Truncated JSON & Hidden Generations - GPT-4.1 + PydanticOutputParser

Using PydanticOutputParser with GPT-4.1, I keep hitting truncated JSON issues—turns out, the model sometimes generates extra messages (generations) after a failure, but the ainvoke API only returns one. Switching to the generations API just for this feels clunky.

Anyone know how to deal with this?

(langchain (1.2.10), langchain-core (1.2.7), AzureChatOpenAI from langchain-openai (1.1.7))

The ainvoke of the BaseChatModel literally return the first message of the first generation. Maybe it makes sense have an option to return the last message?

class BaseChatModel(BaseLanguageModel[AIMessage], ABC):
    ...
    async def ainvoke(
        ...
        return cast(

            "AIMessage", cast("ChatGeneration", llm_result.generations[0][0]).message

        )

Are you using `with_structured_output? If yes then use strict=true.
Doc Reference: Models - Docs by LangChain

I’m aware of this option, but one would except more consistency with the current models and any configuration by now. Nevertheless, multiple messages in a single generation(-option) is really a weird one. Must be an api thing.

I’m intentionally not using the with_structured_output for the reason that i want reasoning before the structure data to increase performance/quality. gpt-4.1 is the most intelligent model, but not a reasoning model. Furthermore, the reasoning models only provide reasoning summaries. That’s no good in my use case.

You can include a `reasoning` parameter in the Pydantic class that you are using. That always works well for me.

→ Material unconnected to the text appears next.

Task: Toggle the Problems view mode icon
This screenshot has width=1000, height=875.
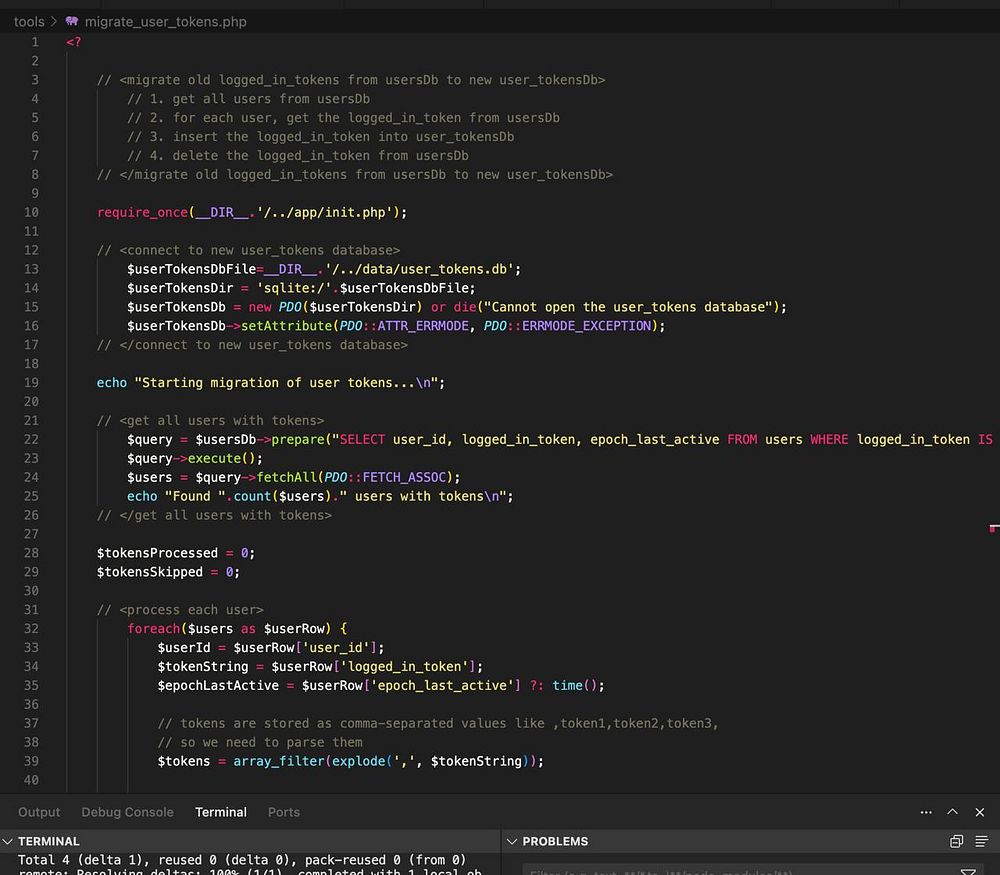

I use to do that too, but the model has no chance to reflect anymore since that’s the final “answer”. What really improves quality for complex tasks is to let it reason on a “scratch pad” before writing the final answer. One could also prompt chain it, but this way you can do it in 1 invocation.

Any any case, thank for sparring @keenborder786

1 Like

Hi @weipienlee

Yeah, I totally get the frustration here — this one feels more like an abstraction leak than something you’re doing wrong.

What’s really happening is:

GPT-4.1 sometimes “tries again” internally if it messes up the JSON (like truncating it). The generations API actually contains those retries. But ainvoke() only returns the first message of the first generation, so if that first one is broken, you never see the corrected version.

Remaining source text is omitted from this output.